Beim neuen Wolfenstein schließe ich mich an, bei Max Payne 3 sehe ich es teilweise anders. Zwar gibt es kein Auto-Heal, aber die Gamedesign ist an einer Stelle entscheidend schlechter im Vergleich zu den Vorgängern. Der Spieler wird sehr oft aus einer Zwischensequenz direkt in den Kampf geworfen. Das gleicht fast einer Schießbude und nimmt dem Spieler zu viel an Kontrolle. In den Vorgängern hat der Spieler die Kämpfe häufig selbst initiiert.

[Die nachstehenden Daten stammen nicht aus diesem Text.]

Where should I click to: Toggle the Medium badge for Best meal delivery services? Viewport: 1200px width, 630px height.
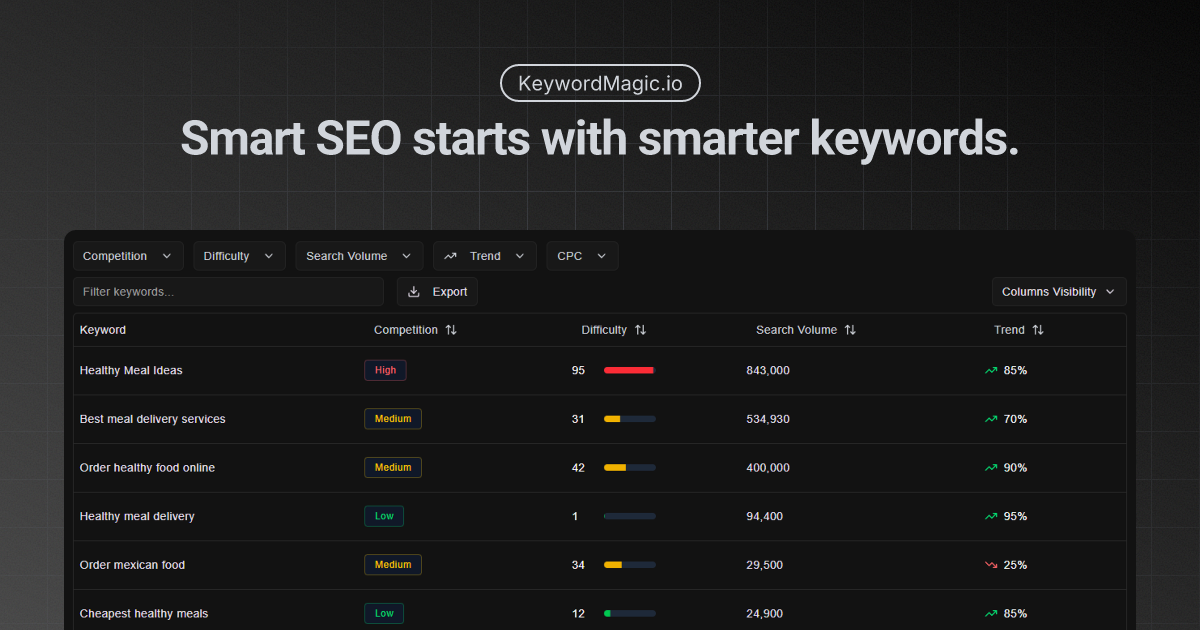pyautogui.click(x=392, y=418)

Die Arma Serie gehört auch noch zu de Spielen, die ihren Wurzel sehr treu geblieben ist - definitiv kein Casual Gameplay. Als neueres Spiel werfe ich mal Metal Gear Solid 5 in den Raum. Es bietet zwar Spielhilfen, diese lassen sich aber deaktivieren, damit ist es dann aus meiner Sicht kein Casual Spiel mehr.
Und dann gibt es als early access noch Dirt Rally, was in Punkto Fahrverhalten mehr Simulation als Dirt und Colin McRae Rally (und jedes andere Rally-Spiel) je war. Keine Rückspuelfunktion und saftige Zeitstrafen fürs Zurücksetzen auf die Strecke tun ihr übriges. Lediglich das Schadensmodell ist noch zu inkonsequent.


----------



## Porsche2000 (1. Oktober 2015)

SOMA
Amnesia
Neverending Nightmares


----------